The Pakistani state, particularly the intelligence services, must bear much of the responsibility for the existing reach of these groups. David Cameron was right when he said that some elements within the Pakistani state "look both ways" when it comes to extremism. Official corruption has also contributed to the state's ineffectual response. A state-sponsored fund-raising drive in the country raised little, mainly because of fears that the money would be misappropriated. Lingering questions over Mr Zardari's own record when it comes to corruption have not helped matters.
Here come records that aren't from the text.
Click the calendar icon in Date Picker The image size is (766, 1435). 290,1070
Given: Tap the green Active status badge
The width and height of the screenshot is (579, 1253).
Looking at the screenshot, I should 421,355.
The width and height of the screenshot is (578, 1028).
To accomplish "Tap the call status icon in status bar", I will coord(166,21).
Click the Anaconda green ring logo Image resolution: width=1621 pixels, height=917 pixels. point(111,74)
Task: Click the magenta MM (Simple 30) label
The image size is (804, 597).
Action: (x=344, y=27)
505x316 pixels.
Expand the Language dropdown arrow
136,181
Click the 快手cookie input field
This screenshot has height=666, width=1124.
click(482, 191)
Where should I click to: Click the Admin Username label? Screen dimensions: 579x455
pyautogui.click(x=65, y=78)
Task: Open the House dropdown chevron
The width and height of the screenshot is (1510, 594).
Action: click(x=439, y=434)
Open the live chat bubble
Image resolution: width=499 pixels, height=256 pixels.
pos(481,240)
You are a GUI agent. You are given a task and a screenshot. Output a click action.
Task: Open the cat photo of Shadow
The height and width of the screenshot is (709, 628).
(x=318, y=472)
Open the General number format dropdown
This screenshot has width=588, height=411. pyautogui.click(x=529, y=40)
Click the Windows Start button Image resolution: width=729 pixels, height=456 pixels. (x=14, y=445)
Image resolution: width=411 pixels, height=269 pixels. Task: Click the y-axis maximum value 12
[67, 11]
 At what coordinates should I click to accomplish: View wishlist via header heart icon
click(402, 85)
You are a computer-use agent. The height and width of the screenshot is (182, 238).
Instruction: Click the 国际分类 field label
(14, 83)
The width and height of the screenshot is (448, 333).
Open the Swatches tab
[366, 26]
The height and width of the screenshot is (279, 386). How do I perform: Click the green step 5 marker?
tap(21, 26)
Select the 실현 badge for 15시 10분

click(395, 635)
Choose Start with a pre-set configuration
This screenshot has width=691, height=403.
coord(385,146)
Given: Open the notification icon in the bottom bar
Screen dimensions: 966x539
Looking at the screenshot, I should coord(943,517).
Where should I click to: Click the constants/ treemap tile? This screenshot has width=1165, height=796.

In addition to this, the slow and meagre flow of international aid thus far has made an already wretched situation worse. The beneficiaries of the aid from local charities have made the affected communities more receptive to the extremist message (just as Hamas's provision of social services to suffering Palestinians boosted that group's popularity in Gaza). And the inadequate response of Islamabad has confirmed the view of many Pakistanis that the central state has little to offer them.
The reluctance of many foreign governments to provide emergency financial support to Mr Zardari's government has not only helped to destabilise this country, it has been a missed opportunity. Prior to the floods, surveys suggested that some 70 per cent of Pakistanis viewed the US unfavourably. But where US troops have joined the relief effort in the north-west of the country, the local population has expressed positive attitudes to America. A stronger aid effort could have been a huge boost to relations between Pakistan and the West.
Pledges of emergency help from international governments have now, belatedly, reached $800m (£500bn). And the International Monetary Fund is considering giving Pakistan some leeway on the repayments for its $10bn loan taken out two years ago. This is all welcome. The immediate priority must be to get food, water and shelter to the displaced victims and to prevent the spread of disease. Then there is the need to rebuild homes and roads, replace swamped energy infrastructure and replant crops.
But in the longer term, the outside world needs to overhaul its approach to Pakistan. Bilateral aid from the US and Europe needs to be directed towards building up Pakistan's civil society, rather than channelled, as much of it is at present, to the county's over-mighty military. Western governments need to start treating Pakistan not only as a security problem, but a nation in urgent need of development. These devastating floods have revealed the country to be both.